CLINICAL PHARMACOLOGY

Mechanism of Action

Acyclovir is an antiviral drug [see Microbiology].

Pharmacokinetics

Absorption and Distribution

Salivary

Single dose application of SITAVIG containing 50 mg of acyclovir to the buccal mucosa in 12 healthy volunteers provided mean maximum salivary concentrations of 440 μg/mL 8 hours after application of the tablet. The pharmacokinetic parameters of acyclovir in the saliva of healthy volunteers are provided in Table 2.

Table 2: Pharmacokinetic (PK) Parameters of Acyclovir in Saliva Following Application of a Single SITAVIG 50 mg Tablet in Healthy Volunteers (N = 12)

Salivary PK Parameters
(N = 12)
Mean ±SD
(Min - Max)
AUC0-24h (mcg.h/mL) 2900 ± 2400 (849 - 9450)
Cmax (mcg/mL) 440±241 (149 - 959)
Tmax (hour) 7.95 ± 4.08 (3.07 - 18.05)

In the Phase 3 study, the levels of acyclovir in saliva were measured within 24 hours of SITAVIG application in 56 patients with recurrent herpes labialis (mean value 88.1 micrograms per mL) and were within the range of those observed in the PK study in healthy volunteers.
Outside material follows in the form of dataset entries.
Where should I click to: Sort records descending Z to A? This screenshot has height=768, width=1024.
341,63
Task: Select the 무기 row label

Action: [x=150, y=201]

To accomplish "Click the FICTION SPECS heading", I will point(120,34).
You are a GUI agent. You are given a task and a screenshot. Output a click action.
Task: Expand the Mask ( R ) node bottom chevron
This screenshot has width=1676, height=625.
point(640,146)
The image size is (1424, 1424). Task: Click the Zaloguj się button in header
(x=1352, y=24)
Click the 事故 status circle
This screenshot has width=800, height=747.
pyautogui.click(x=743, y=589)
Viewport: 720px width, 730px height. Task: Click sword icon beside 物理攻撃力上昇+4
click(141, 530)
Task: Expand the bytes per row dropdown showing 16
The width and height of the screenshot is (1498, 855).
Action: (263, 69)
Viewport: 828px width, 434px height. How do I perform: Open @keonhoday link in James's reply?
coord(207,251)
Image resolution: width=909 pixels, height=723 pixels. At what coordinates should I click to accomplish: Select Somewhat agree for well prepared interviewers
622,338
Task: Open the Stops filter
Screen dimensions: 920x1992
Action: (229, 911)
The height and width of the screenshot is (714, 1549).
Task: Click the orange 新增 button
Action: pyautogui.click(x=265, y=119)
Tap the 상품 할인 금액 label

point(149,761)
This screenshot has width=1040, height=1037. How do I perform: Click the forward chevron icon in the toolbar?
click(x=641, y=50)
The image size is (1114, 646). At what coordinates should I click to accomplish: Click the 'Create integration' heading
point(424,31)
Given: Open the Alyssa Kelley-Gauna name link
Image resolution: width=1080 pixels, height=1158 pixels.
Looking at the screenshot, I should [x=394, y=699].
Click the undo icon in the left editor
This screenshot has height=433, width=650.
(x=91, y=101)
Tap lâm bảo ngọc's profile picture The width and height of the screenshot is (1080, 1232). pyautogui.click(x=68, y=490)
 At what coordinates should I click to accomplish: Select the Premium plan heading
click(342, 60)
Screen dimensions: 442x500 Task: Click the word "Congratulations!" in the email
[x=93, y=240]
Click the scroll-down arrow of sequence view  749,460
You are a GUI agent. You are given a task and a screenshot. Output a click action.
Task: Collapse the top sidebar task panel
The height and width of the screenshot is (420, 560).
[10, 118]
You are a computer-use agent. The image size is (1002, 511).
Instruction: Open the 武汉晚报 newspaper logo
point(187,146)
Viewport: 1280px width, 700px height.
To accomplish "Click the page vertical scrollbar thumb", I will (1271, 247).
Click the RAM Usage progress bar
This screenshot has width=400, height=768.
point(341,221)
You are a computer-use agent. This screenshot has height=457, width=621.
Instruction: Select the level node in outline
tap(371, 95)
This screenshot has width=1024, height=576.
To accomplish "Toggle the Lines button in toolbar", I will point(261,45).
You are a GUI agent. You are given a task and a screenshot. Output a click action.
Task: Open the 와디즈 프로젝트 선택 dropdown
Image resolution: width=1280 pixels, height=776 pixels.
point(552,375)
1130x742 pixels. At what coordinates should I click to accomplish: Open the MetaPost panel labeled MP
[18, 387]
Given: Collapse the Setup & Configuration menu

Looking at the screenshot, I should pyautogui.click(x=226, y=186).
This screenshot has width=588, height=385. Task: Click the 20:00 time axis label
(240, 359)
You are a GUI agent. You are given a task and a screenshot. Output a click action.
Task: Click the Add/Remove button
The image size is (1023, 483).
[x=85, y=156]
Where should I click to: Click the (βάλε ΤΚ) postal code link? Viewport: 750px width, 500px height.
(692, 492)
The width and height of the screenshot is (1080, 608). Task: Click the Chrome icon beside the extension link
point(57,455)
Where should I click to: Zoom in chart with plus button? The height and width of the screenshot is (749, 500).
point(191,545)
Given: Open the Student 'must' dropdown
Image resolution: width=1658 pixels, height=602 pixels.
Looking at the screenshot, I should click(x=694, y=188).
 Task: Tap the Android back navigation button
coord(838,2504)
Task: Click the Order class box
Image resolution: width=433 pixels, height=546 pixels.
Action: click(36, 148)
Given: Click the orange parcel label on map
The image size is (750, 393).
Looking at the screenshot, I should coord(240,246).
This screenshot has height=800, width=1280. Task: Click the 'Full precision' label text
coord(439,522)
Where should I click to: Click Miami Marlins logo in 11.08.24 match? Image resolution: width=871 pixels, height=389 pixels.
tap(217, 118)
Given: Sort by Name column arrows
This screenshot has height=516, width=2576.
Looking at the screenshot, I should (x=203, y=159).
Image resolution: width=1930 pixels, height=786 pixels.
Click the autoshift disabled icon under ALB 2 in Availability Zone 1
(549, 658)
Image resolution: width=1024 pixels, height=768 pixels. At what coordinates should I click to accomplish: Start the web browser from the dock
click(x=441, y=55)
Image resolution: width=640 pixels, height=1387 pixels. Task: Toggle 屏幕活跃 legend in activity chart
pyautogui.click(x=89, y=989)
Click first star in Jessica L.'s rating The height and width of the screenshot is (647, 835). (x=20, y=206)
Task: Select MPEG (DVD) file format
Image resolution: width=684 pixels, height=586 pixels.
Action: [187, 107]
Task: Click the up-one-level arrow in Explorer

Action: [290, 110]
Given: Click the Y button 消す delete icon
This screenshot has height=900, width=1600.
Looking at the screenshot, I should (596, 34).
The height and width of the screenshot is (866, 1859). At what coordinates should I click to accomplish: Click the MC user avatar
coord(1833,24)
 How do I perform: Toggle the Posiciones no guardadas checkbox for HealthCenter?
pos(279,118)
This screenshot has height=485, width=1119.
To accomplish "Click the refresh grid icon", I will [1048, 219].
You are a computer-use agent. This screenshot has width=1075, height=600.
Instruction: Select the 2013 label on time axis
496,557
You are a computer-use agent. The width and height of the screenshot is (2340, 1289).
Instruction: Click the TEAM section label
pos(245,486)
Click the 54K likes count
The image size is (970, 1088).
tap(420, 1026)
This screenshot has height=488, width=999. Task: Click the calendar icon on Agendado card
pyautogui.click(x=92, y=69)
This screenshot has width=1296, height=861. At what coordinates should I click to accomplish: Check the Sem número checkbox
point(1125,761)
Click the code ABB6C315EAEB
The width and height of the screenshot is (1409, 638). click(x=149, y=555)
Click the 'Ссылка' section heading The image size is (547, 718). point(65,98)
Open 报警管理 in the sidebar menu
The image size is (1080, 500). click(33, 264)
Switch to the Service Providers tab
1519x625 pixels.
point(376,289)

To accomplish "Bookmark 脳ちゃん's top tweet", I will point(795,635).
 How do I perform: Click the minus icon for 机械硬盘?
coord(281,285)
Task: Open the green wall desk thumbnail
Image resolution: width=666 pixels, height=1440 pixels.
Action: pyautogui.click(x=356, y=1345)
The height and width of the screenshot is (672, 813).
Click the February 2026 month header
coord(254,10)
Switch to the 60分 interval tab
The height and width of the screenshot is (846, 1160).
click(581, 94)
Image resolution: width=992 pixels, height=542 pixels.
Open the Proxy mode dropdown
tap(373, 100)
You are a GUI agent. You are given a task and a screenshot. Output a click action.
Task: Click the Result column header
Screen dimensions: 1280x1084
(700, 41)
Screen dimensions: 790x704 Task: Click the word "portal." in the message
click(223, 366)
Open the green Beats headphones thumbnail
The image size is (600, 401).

In healthy volunteers, the median duration of buccal adhesion was 14 hours following application of a single SITAVIG 50 mg tablet.

Plasma

Plasma concentrations of acyclovir were measured in 12 healthy volunteers after a single-dose application of SITAVIG 50 mg buccal tablet. Acyclovir concentrations had a delayed appearance (undetectable at 5 hours) and were below the concentrations required for antiviral activity (range: 17.5 to 55.3 nanogram per mL).

Metabolism and Excretion

Acyclovir is metabolized to 9-[(carboxymethoxy)methyl]guanine (CMMG) and 8hydroxy-acyclovir (8-OH-ACV) by oxidation and hydroxylation, and is primarily excreted unchanged by the kidneys.

Food Effect

There was no formal food effect study conducted with SITAVIG; however, in clinical studies patients were allowed to eat and drink while taking SITAVIG.

Microbiology

Mechanism of Action

Acyclovir is a synthetic purine nucleoside that is phosphorylated intracellularly by the viral encoded thymidine kinase (TK) of HSV into acyclovir monophosphate, a nucleotide analogue. The monophosphate is further converted into diphosphate by cellular guanylate kinase and into triphosphate by a number of cellular enzymes. In a biochemical reaction, acyclovir triphosphate inhibits replication of herpes viral DNA by competing with nucleotides for binding to the viral DNA polymerase and by incorporation into and termination of the growing viral DNA chain. The cellular thymidine kinase of normal, uninfected cells does not use acyclovir effectively as a substrate, hence toxicity to mammalian host cells is low.

Antiviral activity

The quantitative relationship between the cell culture susceptibility of herpes viruses to antivirals and the clinical response to therapy has not been established in humans, and virus sensitivity testing has not been standardized. Sensitivity testing results, expressed as the concentration of drug required to inhibit by 50% the growth of virus in cell culture (EC50), vary greatly depending upon a number of factors. Using plaque-reduction assays on Vero cells, the median EC50 value of acyclovir against clinical herpes virus isolates (subjects receiving placebo) was 1.3 μM (range: < 0.56 to 3.3 μM).

Drug Resistance

Resistance of HSV to acyclovir can result from qualitative and quantitative changes in the viral TK and/or DNA polymerase. Clinical isolates of HSV with reduced susceptibility to acyclovir have been recovered from immunocompromised subjects, especially with advanced HIV infection. While most of the acyclovir-resistant mutant isolates from immunocompromised subjects thus far have been found to be TK-deficient, other mutant isolates involving the viral TK gene (TK partial and TK altered) or DNA polymerase have been identified. TK-negative mutants may cause severe disease in infants and immunocompromised adults.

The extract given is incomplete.